→ **Task list**:
1. Translate this sentence from the sermon into Spanish: "He was the president of a seminary in High Point."
2. Reproduce everything in the sermon from "Three years hence, the" down to "even Lutheran anymore.".

→ **Passage**:
++++

That is the beginning of a journey that I would like to share with you, in an effort to reveal how we have come to be in this sanctuary this afternoon. But first, let us pray together… Amen
Grace to you and peace from God our Father and the Lord Jesus Christ. Amen
A decade later, when that body of Jesus Freaks was still worshiping on Friday and Saturday evenings in a horse barn, and Susan and I had met, married, and she had blessed me with two little girls, we went to her parents’ church, and several months later, I was asked to teach the adult Sunday School class. Because of that gig, I was asked to preach one Sunday morning when the pastor couldn’t be there. Except he was there—it was a setup. The next week, I was informed that I was the new pastor of the church. For which I was pleased to accept. But it still wasn’t a Lutheran church.
Three years hence, the bishop moved me an hour or so away and I pastored another congregation while finally getting my degree. My Bachelor’s degree. Yes, I’d pastored two churches already, for more than eleven years, and I didn’t even have a Bachelor’s degree, let alone a Master of Divinity. After more than five years at that church, we moved to North Carolina, so I could go to seminary and get that MDiv. It was a disaster, much like being part of a Lutheran denomination that you realized one day wasn’t even Lutheran anymore.
So, I led youth groups, taught Sunday school classes, and preached supply for a decade, while I operated a print shop in Durham and waited for God to reveal his will for me. Then one day, a Quaker walked in my print shop. He was the president of a seminary in High Point. I ended up trading design, printing, signs, and a website for the seminary education I came to North Carolina seeking. And a few months later, I was asked to pastor a Friends Meeting in Graham, North Carolina. I did. For twelve years.
While we were at Graham Friends, Susan, our daughters, and I would annually visit family back in Ohio. One Christmas, my dad, a graduate of Wittenberg in our hometown, asked me why I was a pastor among the Friends. After all, the Lutheran Church needed pastors, he exclaimed, and I was Lutheran, so why didn’t I come home to the Lutheran Church? With, I like to think, somewhat the same tone as Jesus took with Mary and Joseph in today’s gospel lesson, I told my dad that I didn’t know there was such a thing as Lutheran churches any more. He tried to assure me that there were, and that he attended First Lutheran every Sunday. Of course, I knew this but played along, and replied, “Oh, I see the misunderstanding. You think that because it says ‘Lutheran’ on the sign out front that it’s a Lutheran Church.”

++++

→ **Data listing**:
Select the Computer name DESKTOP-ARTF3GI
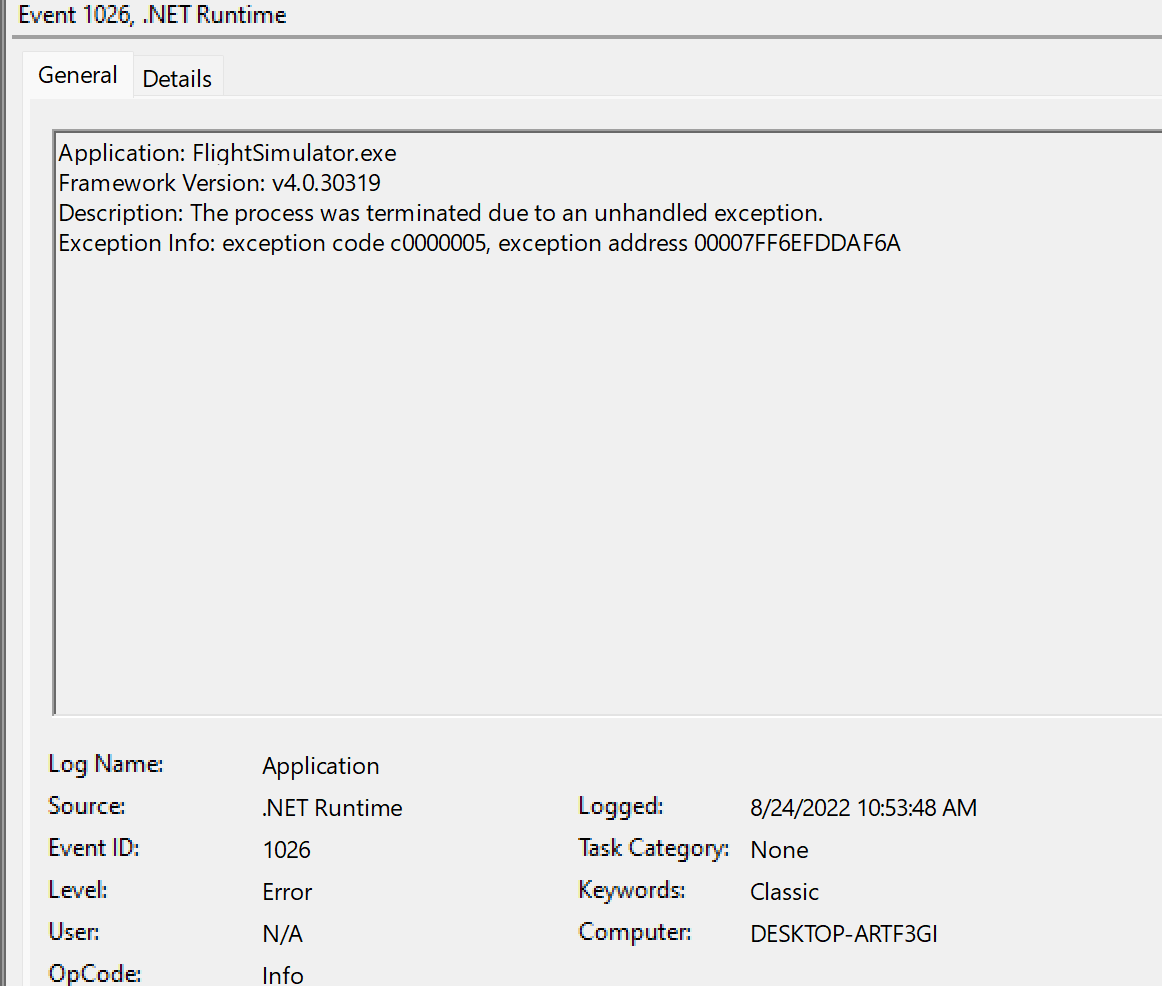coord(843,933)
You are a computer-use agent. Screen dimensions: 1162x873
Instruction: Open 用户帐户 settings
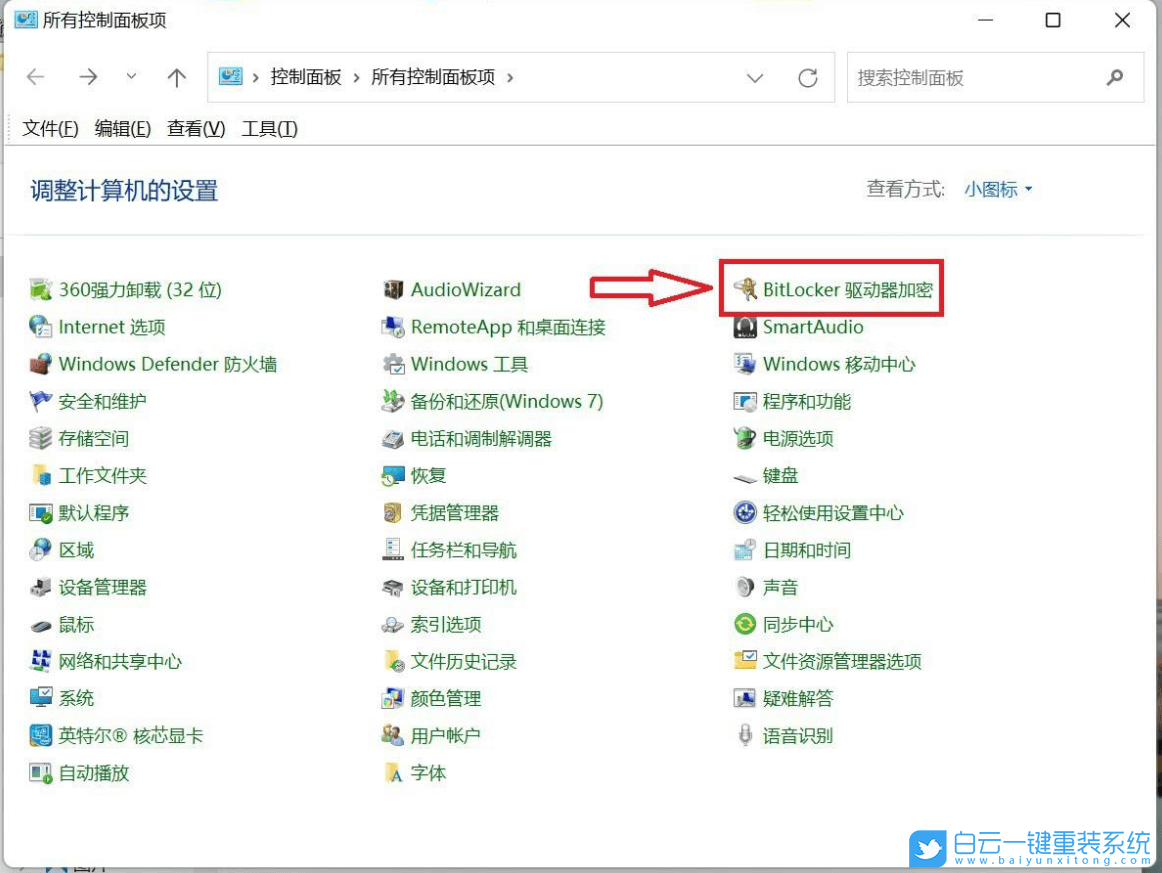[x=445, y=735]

++++

→ **Written responses**:
1. Él era el presidente de un seminario en High Point.

2.
Three years hence, the bishop moved me an hour or so away and I pastored another congregation while finally getting my degree. My Bachelor’s degree. Yes, I’d pastored two churches already, for more than eleven years, and I didn’t even have a Bachelor’s degree, let alone a Master of Divinity. After more than five years at that church, we moved to North Carolina, so I could go to seminary and get that MDiv. It was a disaster, much like being part of a Lutheran denomination that you realized one day wasn’t even Lutheran anymore.